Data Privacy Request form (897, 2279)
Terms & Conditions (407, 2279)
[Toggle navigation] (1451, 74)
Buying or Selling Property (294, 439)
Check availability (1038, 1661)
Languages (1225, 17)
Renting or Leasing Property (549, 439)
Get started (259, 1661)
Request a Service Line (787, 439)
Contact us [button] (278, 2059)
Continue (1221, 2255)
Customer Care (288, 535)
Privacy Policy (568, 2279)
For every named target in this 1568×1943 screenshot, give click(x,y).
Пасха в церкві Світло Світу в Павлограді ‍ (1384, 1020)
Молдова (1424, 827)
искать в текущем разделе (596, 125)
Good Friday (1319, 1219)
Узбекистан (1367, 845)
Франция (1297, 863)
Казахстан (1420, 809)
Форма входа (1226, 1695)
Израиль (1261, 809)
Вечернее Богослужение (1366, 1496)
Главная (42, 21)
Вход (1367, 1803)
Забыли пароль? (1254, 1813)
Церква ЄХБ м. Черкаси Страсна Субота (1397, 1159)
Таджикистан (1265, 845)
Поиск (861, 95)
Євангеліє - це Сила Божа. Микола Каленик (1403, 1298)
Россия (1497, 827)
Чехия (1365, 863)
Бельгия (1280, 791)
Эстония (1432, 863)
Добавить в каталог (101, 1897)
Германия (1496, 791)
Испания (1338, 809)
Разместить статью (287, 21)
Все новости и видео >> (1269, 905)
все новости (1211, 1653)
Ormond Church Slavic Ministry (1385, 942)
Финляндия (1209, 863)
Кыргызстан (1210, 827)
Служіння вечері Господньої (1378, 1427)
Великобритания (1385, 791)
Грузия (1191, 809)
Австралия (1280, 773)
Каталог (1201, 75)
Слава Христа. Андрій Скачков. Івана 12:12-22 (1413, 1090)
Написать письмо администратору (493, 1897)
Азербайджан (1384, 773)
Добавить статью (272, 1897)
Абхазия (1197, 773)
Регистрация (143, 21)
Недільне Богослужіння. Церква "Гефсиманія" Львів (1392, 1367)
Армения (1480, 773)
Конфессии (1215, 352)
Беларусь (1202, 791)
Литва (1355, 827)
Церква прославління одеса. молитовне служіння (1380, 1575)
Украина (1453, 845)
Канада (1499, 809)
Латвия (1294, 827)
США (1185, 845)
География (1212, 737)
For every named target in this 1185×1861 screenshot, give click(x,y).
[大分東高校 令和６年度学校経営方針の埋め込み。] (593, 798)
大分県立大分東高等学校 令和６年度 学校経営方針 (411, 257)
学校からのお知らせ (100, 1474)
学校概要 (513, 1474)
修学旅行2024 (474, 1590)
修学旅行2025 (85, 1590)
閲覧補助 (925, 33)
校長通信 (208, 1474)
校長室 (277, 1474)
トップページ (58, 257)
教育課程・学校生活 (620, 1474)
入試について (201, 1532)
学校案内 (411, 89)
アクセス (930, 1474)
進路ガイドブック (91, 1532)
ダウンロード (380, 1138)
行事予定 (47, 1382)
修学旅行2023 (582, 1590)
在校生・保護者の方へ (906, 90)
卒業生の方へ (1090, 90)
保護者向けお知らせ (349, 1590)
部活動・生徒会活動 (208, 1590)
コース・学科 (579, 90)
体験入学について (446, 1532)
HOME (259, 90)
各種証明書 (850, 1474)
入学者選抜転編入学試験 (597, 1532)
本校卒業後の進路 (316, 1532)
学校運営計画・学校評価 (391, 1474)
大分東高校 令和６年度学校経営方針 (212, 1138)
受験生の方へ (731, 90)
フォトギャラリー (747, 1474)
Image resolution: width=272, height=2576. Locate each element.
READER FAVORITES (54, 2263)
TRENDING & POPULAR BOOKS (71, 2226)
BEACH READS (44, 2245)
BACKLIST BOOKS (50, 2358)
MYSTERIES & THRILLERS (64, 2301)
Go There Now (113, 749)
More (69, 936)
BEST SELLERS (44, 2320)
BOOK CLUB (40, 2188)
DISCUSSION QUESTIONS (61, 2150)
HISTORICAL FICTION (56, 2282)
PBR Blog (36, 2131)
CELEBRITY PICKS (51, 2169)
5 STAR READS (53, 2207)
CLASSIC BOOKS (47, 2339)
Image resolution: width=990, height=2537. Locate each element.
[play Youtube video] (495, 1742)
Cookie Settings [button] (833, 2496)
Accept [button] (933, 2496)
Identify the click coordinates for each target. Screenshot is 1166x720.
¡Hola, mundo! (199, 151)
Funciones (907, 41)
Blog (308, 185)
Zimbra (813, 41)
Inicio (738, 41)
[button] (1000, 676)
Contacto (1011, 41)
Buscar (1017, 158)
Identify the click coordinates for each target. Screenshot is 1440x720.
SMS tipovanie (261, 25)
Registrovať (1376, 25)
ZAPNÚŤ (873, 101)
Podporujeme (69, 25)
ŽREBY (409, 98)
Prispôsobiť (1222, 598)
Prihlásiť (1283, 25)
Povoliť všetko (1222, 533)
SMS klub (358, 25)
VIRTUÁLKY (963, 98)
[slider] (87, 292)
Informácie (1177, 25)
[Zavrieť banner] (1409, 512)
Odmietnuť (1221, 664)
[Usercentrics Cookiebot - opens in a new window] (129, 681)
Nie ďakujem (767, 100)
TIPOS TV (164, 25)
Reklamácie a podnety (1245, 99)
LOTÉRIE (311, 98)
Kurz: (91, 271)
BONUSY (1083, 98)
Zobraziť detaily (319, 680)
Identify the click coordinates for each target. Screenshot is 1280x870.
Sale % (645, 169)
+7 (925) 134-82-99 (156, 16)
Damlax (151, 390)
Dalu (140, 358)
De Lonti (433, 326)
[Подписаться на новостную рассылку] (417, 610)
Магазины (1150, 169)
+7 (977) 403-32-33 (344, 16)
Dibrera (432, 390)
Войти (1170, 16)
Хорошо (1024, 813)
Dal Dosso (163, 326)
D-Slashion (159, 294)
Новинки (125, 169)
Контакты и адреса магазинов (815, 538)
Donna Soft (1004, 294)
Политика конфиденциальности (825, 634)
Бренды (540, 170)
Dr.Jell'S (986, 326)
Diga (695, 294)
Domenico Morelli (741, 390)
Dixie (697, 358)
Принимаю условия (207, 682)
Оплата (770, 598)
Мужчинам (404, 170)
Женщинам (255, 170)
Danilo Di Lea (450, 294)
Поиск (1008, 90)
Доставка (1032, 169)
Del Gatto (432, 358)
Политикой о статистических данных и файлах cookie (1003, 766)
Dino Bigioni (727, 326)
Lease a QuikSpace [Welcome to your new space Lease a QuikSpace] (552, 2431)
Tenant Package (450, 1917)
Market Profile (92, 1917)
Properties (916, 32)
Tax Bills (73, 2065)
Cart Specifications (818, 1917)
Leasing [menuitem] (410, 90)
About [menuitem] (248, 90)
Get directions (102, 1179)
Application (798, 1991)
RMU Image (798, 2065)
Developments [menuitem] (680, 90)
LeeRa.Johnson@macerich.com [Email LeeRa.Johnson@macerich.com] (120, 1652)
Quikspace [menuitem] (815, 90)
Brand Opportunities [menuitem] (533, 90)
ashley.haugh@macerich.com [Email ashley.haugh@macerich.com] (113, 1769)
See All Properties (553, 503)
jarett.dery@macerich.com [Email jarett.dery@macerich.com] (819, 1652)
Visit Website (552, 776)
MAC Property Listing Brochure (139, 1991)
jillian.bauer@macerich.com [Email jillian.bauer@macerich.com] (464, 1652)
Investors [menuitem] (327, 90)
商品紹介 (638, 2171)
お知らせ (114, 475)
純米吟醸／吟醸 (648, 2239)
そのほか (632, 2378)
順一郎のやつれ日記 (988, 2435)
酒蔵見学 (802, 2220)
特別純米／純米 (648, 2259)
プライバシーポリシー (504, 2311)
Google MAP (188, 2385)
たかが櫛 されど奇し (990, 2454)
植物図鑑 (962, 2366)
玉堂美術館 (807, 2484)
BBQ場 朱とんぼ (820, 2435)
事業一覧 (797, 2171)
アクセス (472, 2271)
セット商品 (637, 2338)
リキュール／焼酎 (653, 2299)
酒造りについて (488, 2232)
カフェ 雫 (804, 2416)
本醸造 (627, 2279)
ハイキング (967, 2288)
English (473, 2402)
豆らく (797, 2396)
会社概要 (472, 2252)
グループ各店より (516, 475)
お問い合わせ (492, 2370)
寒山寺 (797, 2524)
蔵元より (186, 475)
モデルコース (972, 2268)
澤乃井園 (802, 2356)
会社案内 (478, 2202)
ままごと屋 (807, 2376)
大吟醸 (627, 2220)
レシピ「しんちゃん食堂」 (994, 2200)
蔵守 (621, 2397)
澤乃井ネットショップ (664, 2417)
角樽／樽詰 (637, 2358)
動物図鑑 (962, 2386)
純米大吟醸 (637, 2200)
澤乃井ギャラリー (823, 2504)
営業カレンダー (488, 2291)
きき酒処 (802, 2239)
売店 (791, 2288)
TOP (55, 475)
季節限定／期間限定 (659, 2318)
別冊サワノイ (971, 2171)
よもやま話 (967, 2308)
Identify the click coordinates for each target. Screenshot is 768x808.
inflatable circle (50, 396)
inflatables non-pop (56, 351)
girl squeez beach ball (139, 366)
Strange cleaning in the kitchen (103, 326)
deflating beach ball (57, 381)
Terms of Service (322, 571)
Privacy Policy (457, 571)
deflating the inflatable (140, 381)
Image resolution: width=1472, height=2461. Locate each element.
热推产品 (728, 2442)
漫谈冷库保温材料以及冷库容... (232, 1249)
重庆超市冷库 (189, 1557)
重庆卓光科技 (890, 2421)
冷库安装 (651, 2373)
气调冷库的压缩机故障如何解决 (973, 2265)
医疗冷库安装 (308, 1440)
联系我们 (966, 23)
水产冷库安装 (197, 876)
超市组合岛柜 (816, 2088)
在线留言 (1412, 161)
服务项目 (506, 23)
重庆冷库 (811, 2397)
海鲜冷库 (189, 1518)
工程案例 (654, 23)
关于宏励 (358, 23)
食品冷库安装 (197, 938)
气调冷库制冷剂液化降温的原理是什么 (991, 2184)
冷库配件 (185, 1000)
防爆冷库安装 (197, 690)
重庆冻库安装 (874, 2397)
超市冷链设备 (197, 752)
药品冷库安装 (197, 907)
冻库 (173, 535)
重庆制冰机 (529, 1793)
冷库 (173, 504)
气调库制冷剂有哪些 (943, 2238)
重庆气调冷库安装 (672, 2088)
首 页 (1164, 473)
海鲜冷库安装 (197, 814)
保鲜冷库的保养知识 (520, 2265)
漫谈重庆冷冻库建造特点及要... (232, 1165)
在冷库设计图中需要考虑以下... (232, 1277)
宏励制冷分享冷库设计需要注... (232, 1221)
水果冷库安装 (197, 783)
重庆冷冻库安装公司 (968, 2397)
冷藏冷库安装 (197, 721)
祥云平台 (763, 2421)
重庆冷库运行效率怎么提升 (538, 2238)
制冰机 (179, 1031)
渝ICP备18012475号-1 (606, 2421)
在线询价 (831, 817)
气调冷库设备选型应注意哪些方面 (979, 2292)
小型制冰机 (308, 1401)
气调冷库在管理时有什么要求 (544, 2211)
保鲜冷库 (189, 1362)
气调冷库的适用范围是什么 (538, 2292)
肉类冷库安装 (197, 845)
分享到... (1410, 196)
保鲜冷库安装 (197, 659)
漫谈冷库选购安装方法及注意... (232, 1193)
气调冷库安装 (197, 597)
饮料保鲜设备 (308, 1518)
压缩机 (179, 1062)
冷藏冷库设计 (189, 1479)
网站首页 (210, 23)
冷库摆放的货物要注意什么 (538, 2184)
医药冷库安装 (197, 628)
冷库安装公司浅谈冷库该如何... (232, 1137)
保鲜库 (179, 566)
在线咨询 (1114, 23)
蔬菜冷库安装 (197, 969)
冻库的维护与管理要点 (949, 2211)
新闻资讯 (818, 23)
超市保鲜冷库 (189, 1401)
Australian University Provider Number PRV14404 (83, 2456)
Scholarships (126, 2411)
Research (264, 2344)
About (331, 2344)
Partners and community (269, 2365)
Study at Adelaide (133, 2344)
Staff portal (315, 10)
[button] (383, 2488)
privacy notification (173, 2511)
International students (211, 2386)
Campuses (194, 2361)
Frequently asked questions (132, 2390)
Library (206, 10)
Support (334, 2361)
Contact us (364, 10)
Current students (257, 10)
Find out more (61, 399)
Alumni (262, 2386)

--- --- ---

* **WHAT YOU SHOULD DO**:
Reproduce each line from the line containing "ZAPNÚŤ (873, 101)" to the line containing "Developments [menuitem] (680, 90)", both included, and offset every coordinate in the answers by adding 25 to both x and y. Leave all other text on those lines unchanged.

* **EXERCISE SOLUTION**:
ZAPNÚŤ (898, 126)
Podporujeme (94, 50)
ŽREBY (434, 123)
Prispôsobiť (1247, 623)
Prihlásiť (1308, 50)
Povoliť všetko (1247, 558)
SMS klub (383, 50)
VIRTUÁLKY (988, 123)
[slider] (112, 317)
Informácie (1202, 50)
[Zavrieť banner] (1434, 537)
Odmietnuť (1246, 689)
[Usercentrics Cookiebot - opens in a new window] (154, 706)
Nie ďakujem (792, 125)
TIPOS TV (189, 50)
Reklamácie a podnety (1270, 124)
LOTÉRIE (336, 123)
Kurz: (116, 296)
BONUSY (1108, 123)
Zobraziť detaily (344, 705)
Identify the click coordinates for each target. Screenshot is 1280x870.
Sale % (670, 194)
+7 (925) 134-82-99 (181, 41)
Damlax (176, 415)
Dalu (165, 383)
De Lonti (458, 351)
[Подписаться на новостную рассылку] (442, 635)
Магазины (1175, 194)
+7 (977) 403-32-33 (369, 41)
Dibrera (457, 415)
Войти (1195, 41)
Хорошо (1049, 838)
Dal Dosso (188, 351)
D-Slashion (184, 319)
Новинки (150, 194)
Контакты и адреса магазинов (840, 563)
Donna Soft (1029, 319)
Политика конфиденциальности (850, 659)
Бренды (565, 195)
Dr.Jell'S (1011, 351)
Diga (720, 319)
Domenico Morelli (766, 415)
Dixie (722, 383)
Принимаю условия (232, 707)
Оплата (795, 623)
Мужчинам (429, 195)
Женщинам (280, 195)
Danilo Di Lea (475, 319)
Поиск (1033, 115)
Доставка (1057, 194)
Del Gatto (457, 383)
Политикой о статистических данных и файлах cookie (1028, 791)
Dino Bigioni (752, 351)
Lease a QuikSpace [Welcome to your new space Lease a QuikSpace] (577, 2456)
Tenant Package (475, 1942)
Market Profile (117, 1942)
Properties (941, 57)
Tax Bills (98, 2090)
Cart Specifications (843, 1942)
Leasing [menuitem] (435, 115)
About [menuitem] (273, 115)
Get directions (127, 1204)
Application (823, 2016)
RMU Image (823, 2090)
Developments [menuitem] (705, 115)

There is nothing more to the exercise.